Sun | Jun 28, 2026

Editorial | Holding the US to account

Published:Sunday | April 23, 2023 | 1:25 AM
This 2021 photo shows firearms seized at the Freeport wharf in Montego Bay, St James.
This 2021 photo shows firearms seized at the Freeport wharf in Montego Bay, St James.

Last week’s call by Caribbean leaders for the United States to “urgently adopt and take action to stop the illegal exportation of firearms and ammunition” into this region is likely to land in Washington like a gnat on an elephant’s back.

Even if the Biden administration notices, and is sympathetic to the request, the matter is unlikely to receive the administration’s concentrated attention. The White House will claim to be too distracted by “big” geopolitical events, and its domestic political calculus will probably say that this isn’t a matter on which a Democratic president seeking re-election should expend too much capital at this point in his presidency.

Which is not to suggest that the Caribbean Community (CARICOM) should lessen diplomatic efforts to get the Americans to listen, and indeed act, on what Caribbean leaders rightly declare to be a threat to the region’s democracy. If anything, they should become more aggressive in their diplomacy.

CARICOM, however, should bolster its diplomatic initiatives with legal action, beyond what some countries are doing – as urged by this newspaper – by joining Mexico in its court case against American gun manufacturers and marketers, for being blasé about to whom they sell their weapons, or under what circumstances they do so.

ATTEMPT TO GET RULING

Additionally, the member states of CARICOM, acting in concert, should attempt to get a ruling against the US at the International Court of Justice (ICJ) for failing to fulfil its obligations under international treaty. The community should also press for a debate on the US’s approach to its obligation to hemispheric partners on small arms matters at the Organization of American States (OAS). CARICOM should use its numbers, with support from allies, to insist on a special OAS assembly to press their case.
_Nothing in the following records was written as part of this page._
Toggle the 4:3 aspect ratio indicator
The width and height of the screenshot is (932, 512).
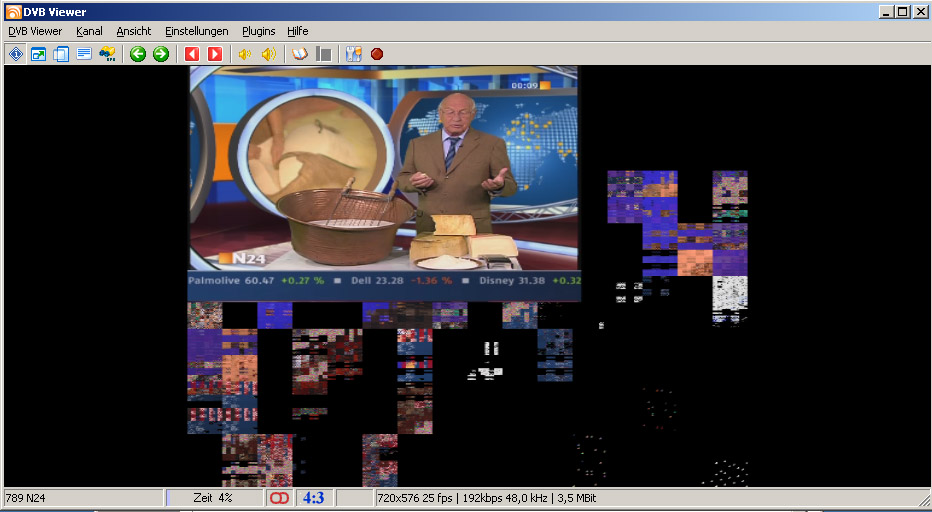[x=313, y=497]
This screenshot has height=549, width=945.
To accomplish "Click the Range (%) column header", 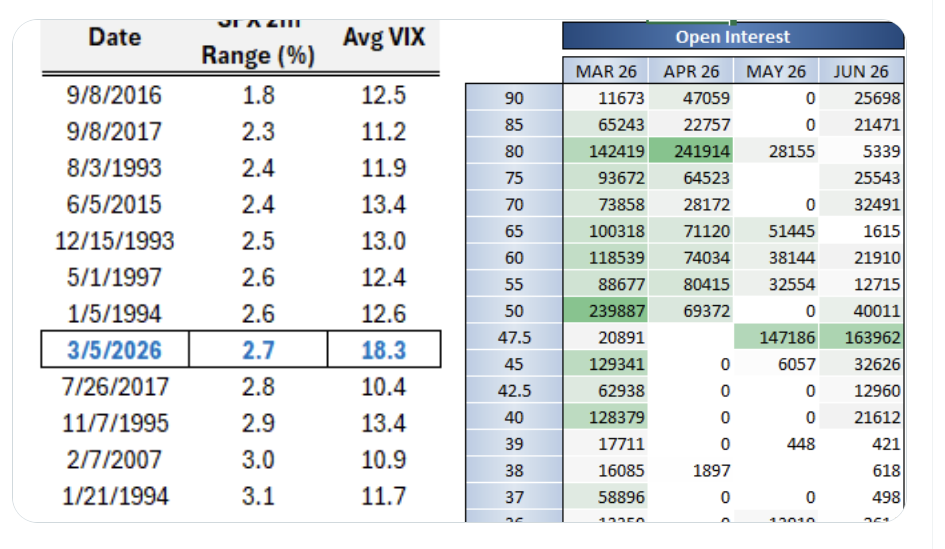I will [x=258, y=56].
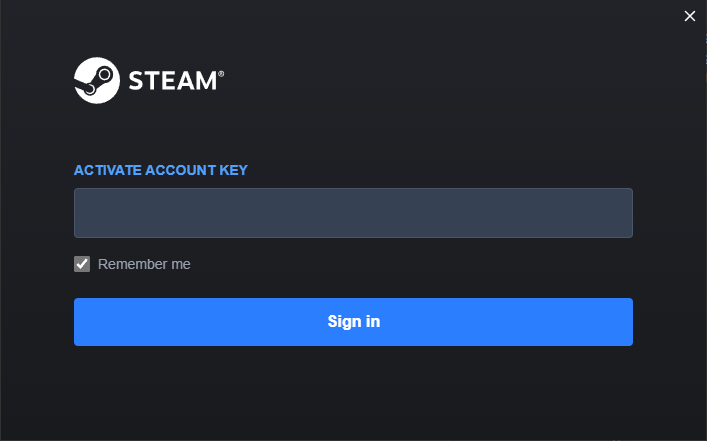Image resolution: width=707 pixels, height=441 pixels.
Task: Focus the account key input field
Action: point(353,213)
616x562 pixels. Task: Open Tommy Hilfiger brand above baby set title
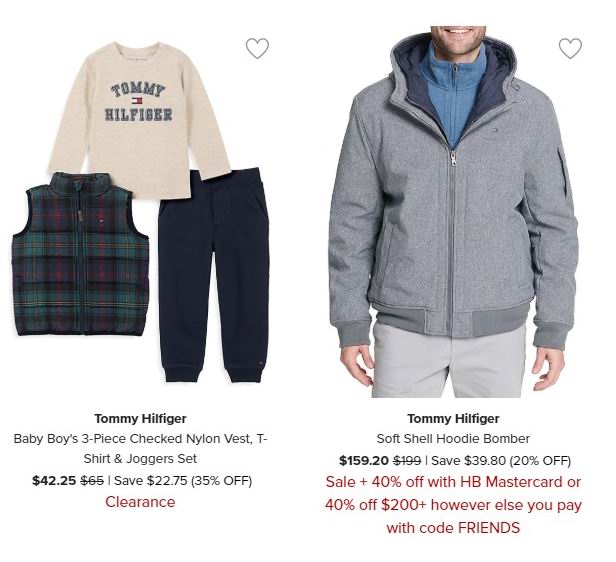140,419
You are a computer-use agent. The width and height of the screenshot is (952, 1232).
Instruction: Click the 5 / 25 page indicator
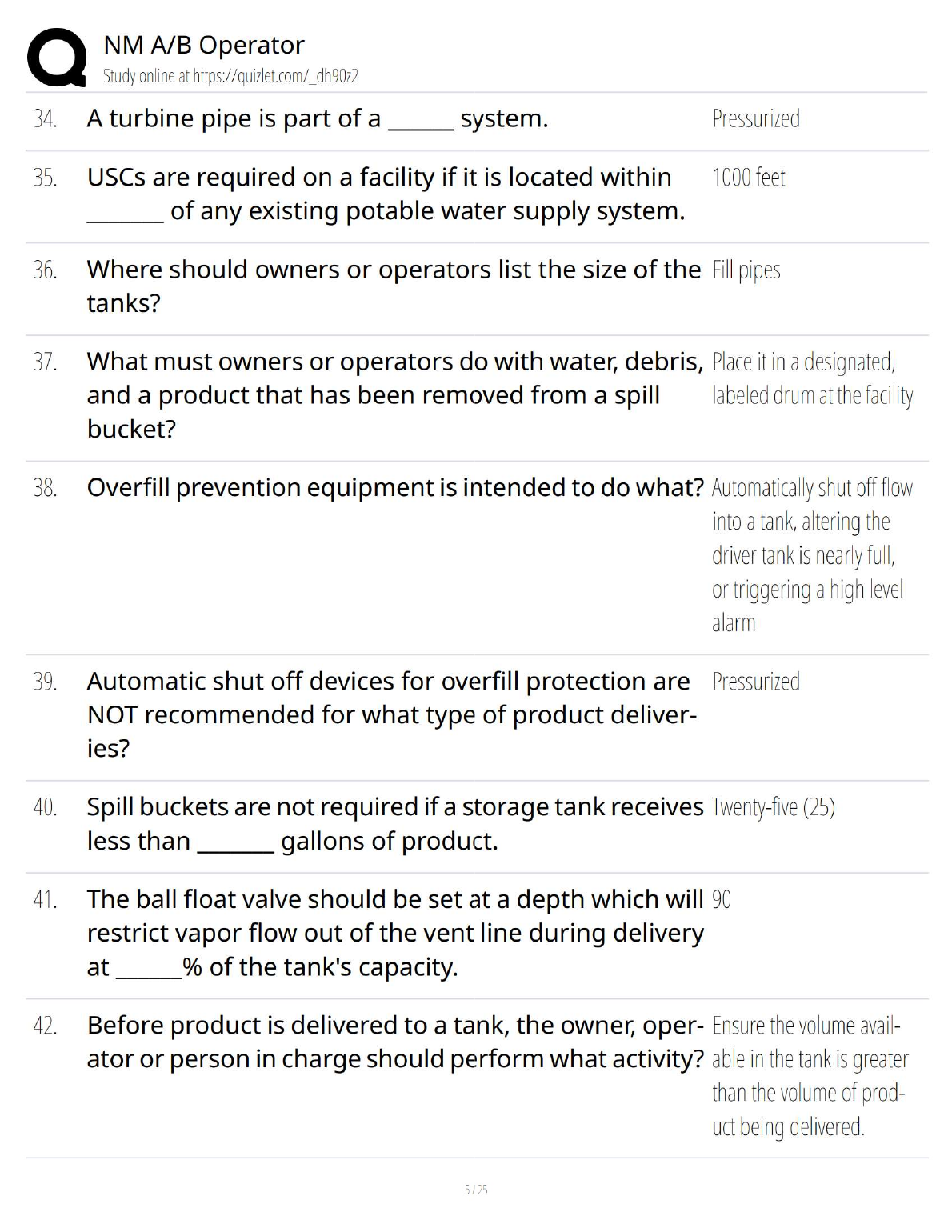476,1190
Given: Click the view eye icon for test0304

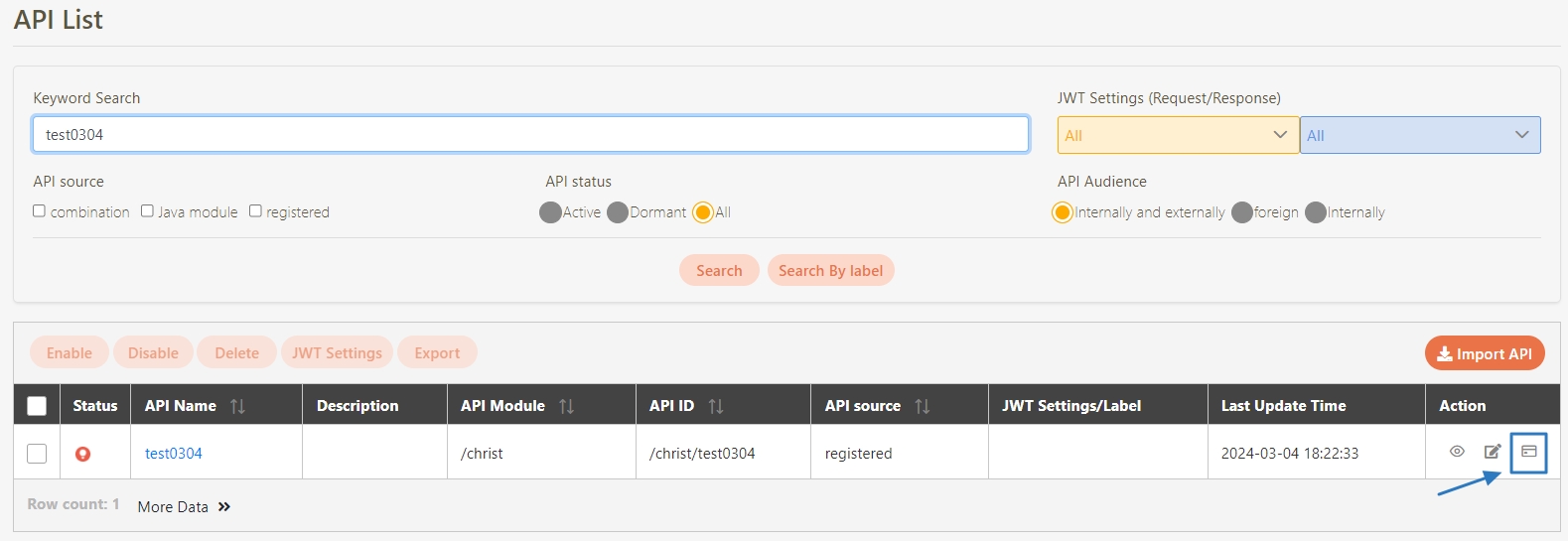Looking at the screenshot, I should [1457, 452].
These proposals are not intended to, and do not, imply that Caribbean states do not bear primary responsibility for dealing with the criminal violence that infects their societies, making the Caribbean among the most murderous regions in the world. Its homicide rate is over 30 per 100,000. In Jamaica that rate has hovered at around 50/100,000.

At their symposium in Trinidad and Tobago last week, CARICOM leaders did not shy away from their responsibility. Fittingly, they committed to tackling crime and violence as a regional public health epidemic, promising coordinated interventions from all sectors of society – from the legal and justice systems, to institutions of faith.

But rightly, they noted that the guns that fuel the region’s violence are not manufactured in the Caribbean. They are mostly illicit imports from the United States.

While making clear the region’s commitment to using its “human and financial and other resources” to eliminate “the scourge of illicit weapons”, the heads of government lamented the disproportionate share of national budgets that has to be spent on the problems that result from gun crime.

“We call on the United States of America to join the Caribbean in our War on Guns and urgently adopt and take action to stop the illegal exportation of firearms and ammunition into the Caribbean,” the leaders said in a special conference declaration.

This call ought to be seen, or treated as, an appeal to sentiment. The United States has a profound moral and legal obligation to be far more aggressive in seeking to halt the illegal export of guns to the Caribbean.

AMERICANS SHOULD RECIPROCATE

As Andrew Holness, the Jamaican prime minister, observed in Port of Spain, the Caribbean was a stalwart ally in America’s War on Drugs. The Americans should reciprocate. The Caribbean’s epidemic of gun violence is, in part, a price being paid for that alliance.

More critically, the United States is a signatory to the United Nations Arms Trade Treaty, aimed at regulating the trade in arms – and not only battlefield weapons used by national armies. The treaty is concerned, too, with trade in small arms and ammunition.

Indeed, it specifically mentions the UN “Programme of Action to prevent, combat and eradicate the illicit trade in small arms and light weapons in all its aspects, as well as the Protocol against the Illicit Manufacturing of and Trafficking in Firearms”.

The United States has claimed to be actively engaged in those UN small arms initiatives, although it is widely felt that its actions are constrained by domestic political concerns, especially the power of the gun lobby and ruling by the courts upholding the right of US citizens to bear arms. Even with that, America’s gun control and regulation are weaker than is possible, and its borders are porous to the illegal export of small arms, especially hand guns.

Against this backdrop, CARICOM’s members should ask the ICJ for a ruling that the United States has failed to fulfil its obligations as a signatory to the Arms Trade Treaty as well as its responsibilities under the Programme of Action and the protocol against trading in small arms.

If the region is uncertain of America’s strict legal liability in this matter, it might seek the ICJ’s intervention, on the basis ex aequo et bono ruling – of what is fair and right.

Further, the US is a signatory to the Inter-American Convention against the Illicit Manufacturing of and Trafficking in Firearms, Ammunition, Explosives. It should be asked to account at the OAS for its adherence to that convention.